Le placement ne constitue pas une solution optimale. Il est essentiel de mettre en avant la prévention. Si nous sommes souvent considérés comme des experts en matière de placement, c'est peut-être parce que nous manquons de moyens en amont. On a tendance à attendre d'être confrontés à des situations critiques pour agir, au lieu d'intervenir dès le début du problème. Cela demande du temps, n'est pas rentable à court terme et n'est pas toujours visible en termes de communication.
Or nous restons convaincus qu'il faut investir dès le plus jeune âge. Les placements à la naissance ou pour des enfants très jeunes existent, notamment lorsque les parents souffrent de pathologies ou de problèmes graves. Dans ces cas, il n'y a souvent pas d'autre solution. Cependant, nous devons explorer d'autres méthodes pour offrir à l'enfant la possibilité d'être accueilli et élevé par une famille aimante, que ce soit un proche ou une personne de confiance, souvent appelée personne-ressource. Nous avons toujours été conscients qu'un enfant ayant une personne-ressource établira un lien affectif et évoluera positivement, même si ses parents ne peuvent pas répondre à ses besoins affectifs et éducatifs. La recherche de ces personnes-ressources est essentielle, bien que cela demande également du temps.
Je pense que tout a dérapé à partir du moment où, par manque de temps et de moyens, on a agi dans la précipitation. Souvent, nous voyons des mesures éducatives accompagnées de rapports alarmistes indiquant que la situation familiale n'a pas évolué. Il subsiste un manque de recherche sur les autres possibilités de prise en charge et une sorte de défiance envers les proches. En effet, on craint que confier l'enfant à un oncle, une tante ou une grand-mère ne renforce les conflits internes à la famille. Cela peut être vrai, notamment pour les enfants souffrant du conflit parental. Confier l'enfant à l'une ou l'autre branche de la famille peut réactiver ce conflit.
Malheureusement, la tendance est de toujours vouloir extraire l'enfant de sa famille pour le placer dans une structure collective où ses besoins affectifs ne sont pas satisfaits. Je défends fermement l'idée de mettre des moyens en amont dans la prévention et l'accompagnement. La création d'une mesure éducative renforcée est bénéfique. En effet, lorsque l'éducateur est davantage présent, la situation peut évoluer positivement et cela permet également d'identifier les personnes-ressources, qui ne sont pas forcément désignées par les parents. Il est crucial que l'éducateur les identifie et vérifie leur rôle. Tout ce travail doit être réalisé en amont pour éviter le placement.
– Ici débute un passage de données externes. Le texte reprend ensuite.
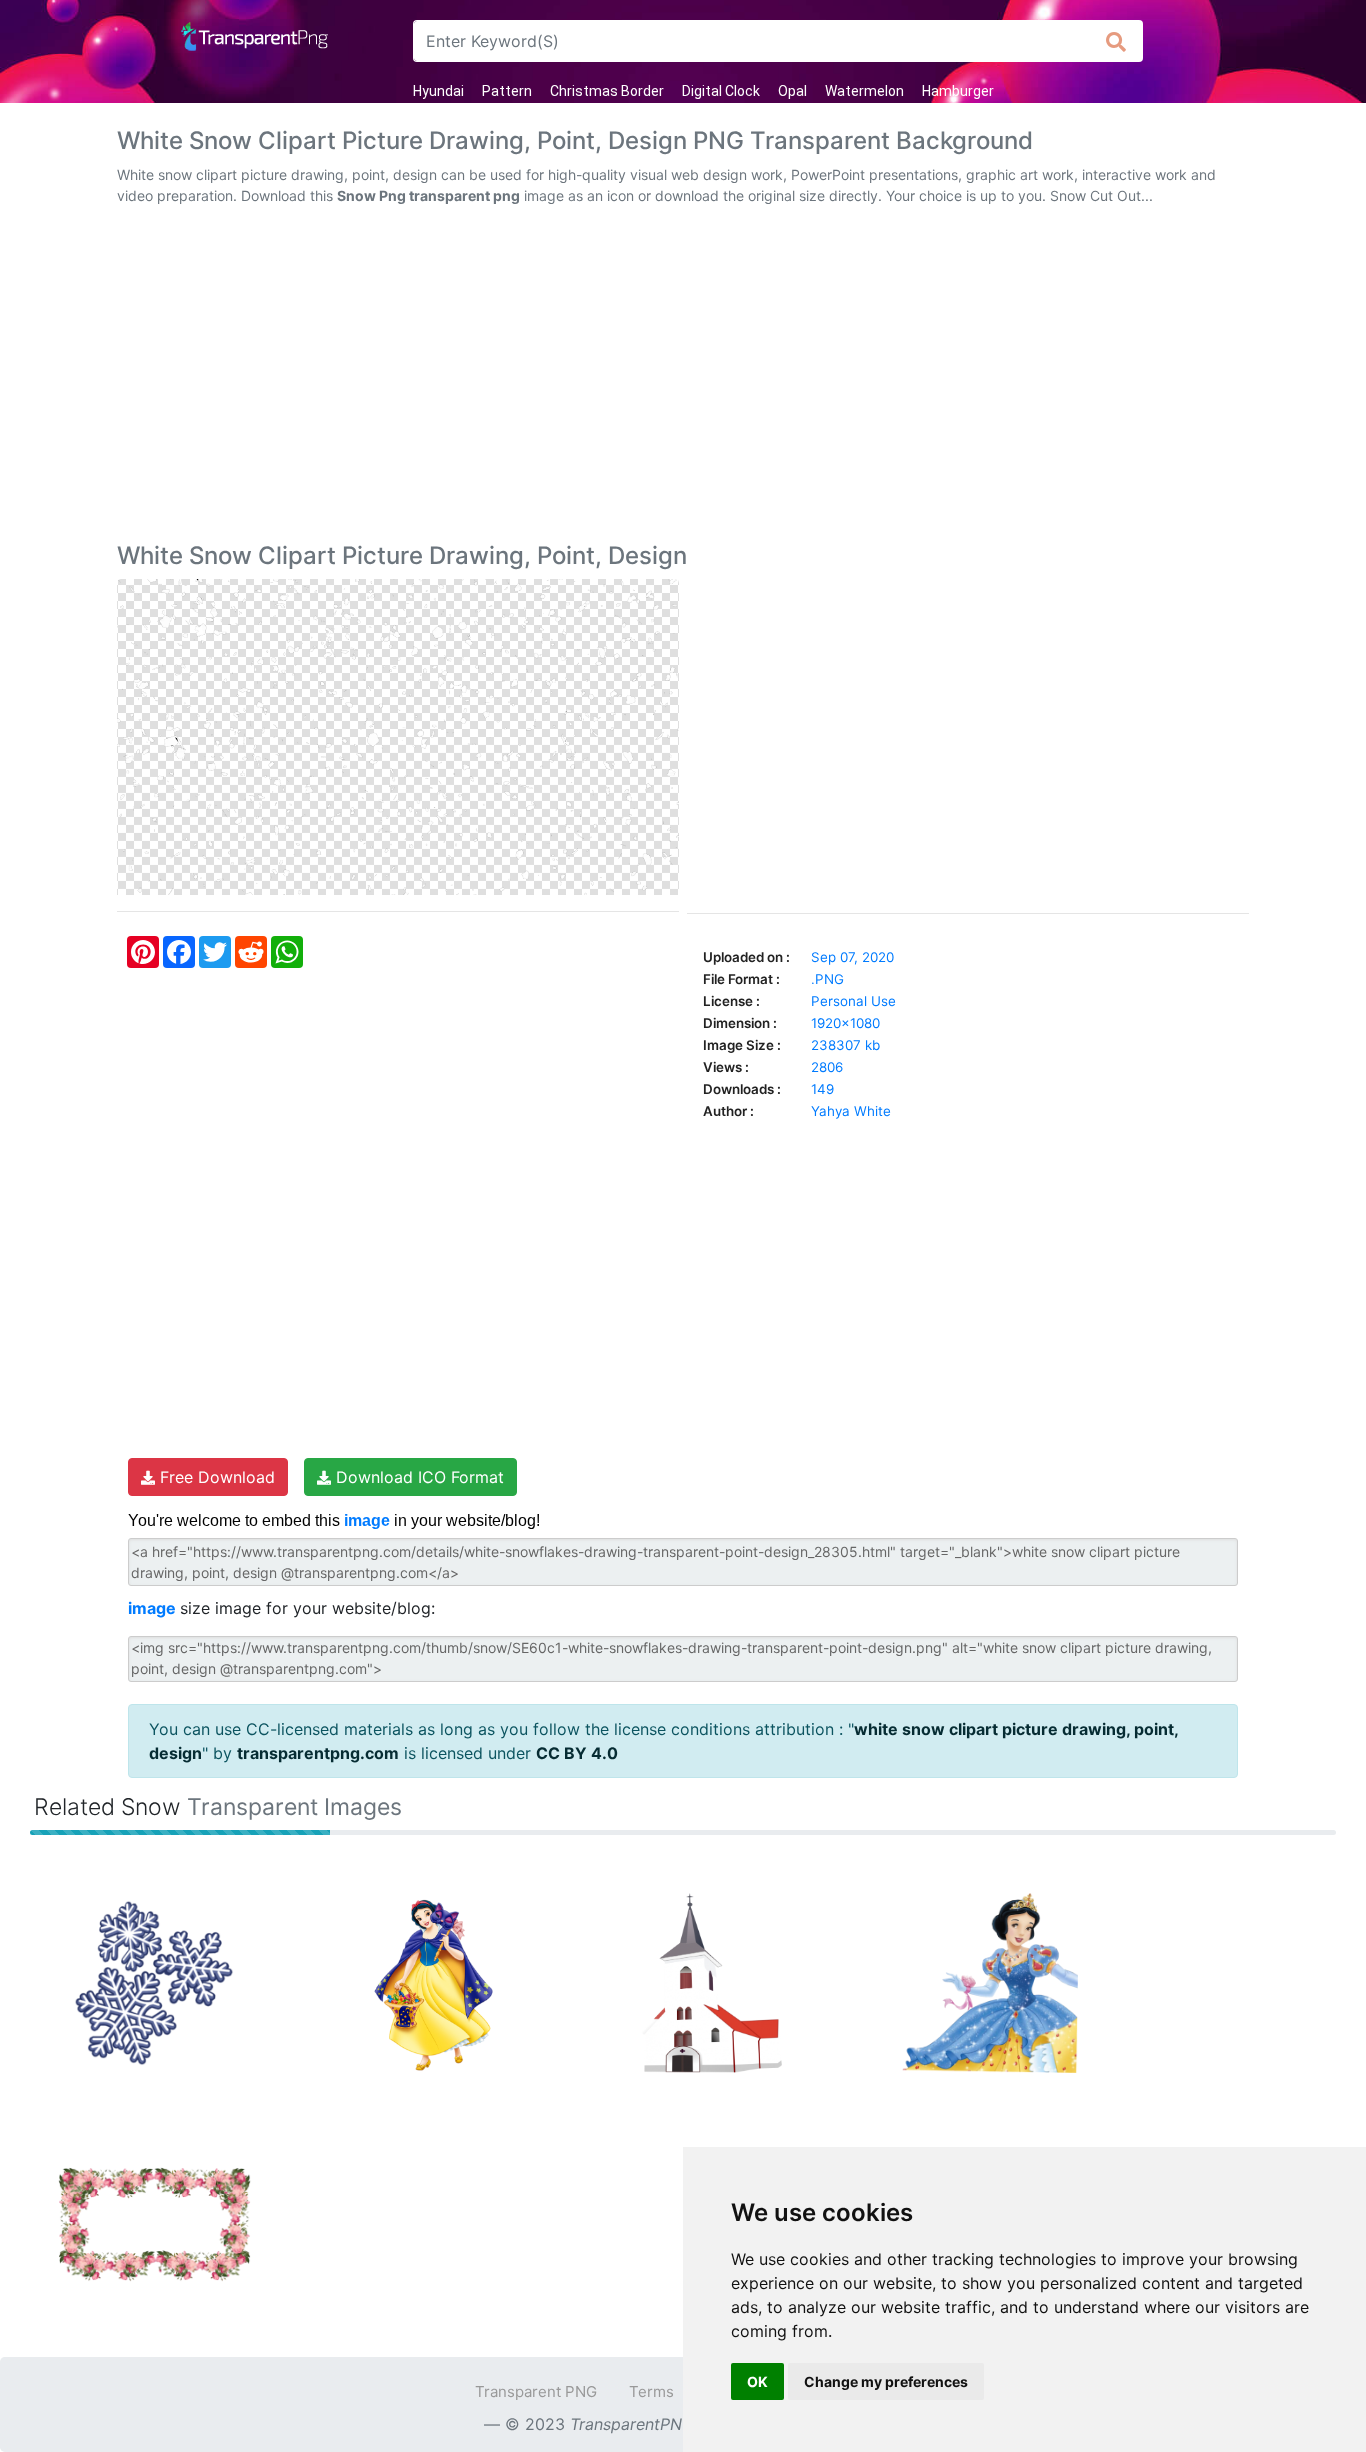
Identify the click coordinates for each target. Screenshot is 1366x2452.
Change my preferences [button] (886, 2381)
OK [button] (757, 2381)
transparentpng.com (318, 1753)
Si le placement devient inévitable, il est essentiel d'identifier les personnes-ressources le plus tôt possible. Il faut déterminer si les parents traversent une mauvaise passe et ont besoin d'un accompagnement pour récupérer l'enfant rapidement, ou envisager une solution dans l'entourage familial si cela prend plus de temps.
Lorsque le placement se prolonge ou que les enfants sont placés dans des familles d'accueil où cela se passe bien, il est également important de permettre à l'enfant de s'intégrer pleinement dans cette famille. D'ailleurs, la présence à l'audience a longtemps été refusée aux familles d'accueil. Ces dernières ne rencontrent jamais le juge des enfants. Cette pratique mérite d'être questionnée. À l'audience, l'éducateur est parfois remplacé par un simple représentant du service socio-éducatif, qui connaît à peine le dossier et que la famille n'a jamais rencontré. Cette situation tend les relations car la famille entend des informations, peut-être mentionnées dans le rapport, mais que la personne présente ne maîtrise pas. Cette situation est extrêmement violente. On ajoute de la violence à une situation déjà difficile, alors même que la famille d'accueil attend dans la salle d'attente, sans aucun lien avec le juge des enfants.